**SET TASK:**
Reproduce everything from the line containing "Task: Open details" down to the line containing "Action: (x=456, y=163)" in the records below, changing "Task" to "Instruction" and leaving everything else as it is.

**DATA:**
"""

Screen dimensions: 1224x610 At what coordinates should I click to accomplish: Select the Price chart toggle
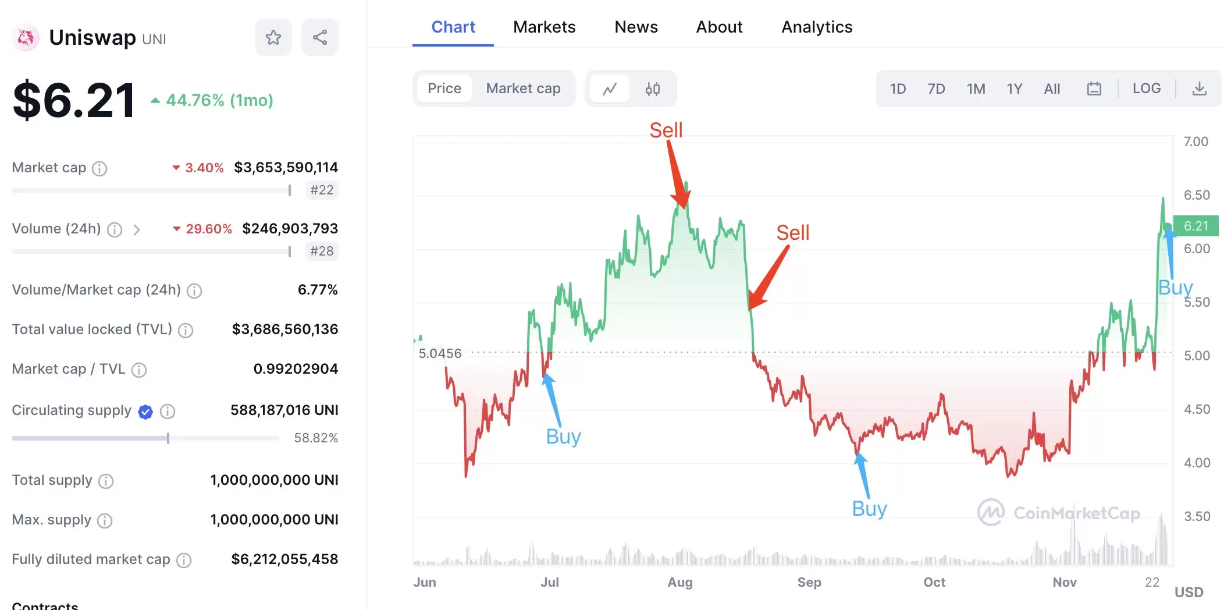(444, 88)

"""
"""

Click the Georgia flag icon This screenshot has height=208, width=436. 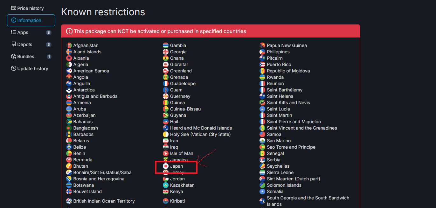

"""
"""

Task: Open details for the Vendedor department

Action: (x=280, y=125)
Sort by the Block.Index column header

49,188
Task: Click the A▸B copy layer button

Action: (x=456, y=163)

"""

**WRITTEN RESPONSE:**
Instruction: Open details for the Vendedor department

Action: (x=280, y=125)
Sort by the Block.Index column header

49,188
Instruction: Click the A▸B copy layer button

Action: (x=456, y=163)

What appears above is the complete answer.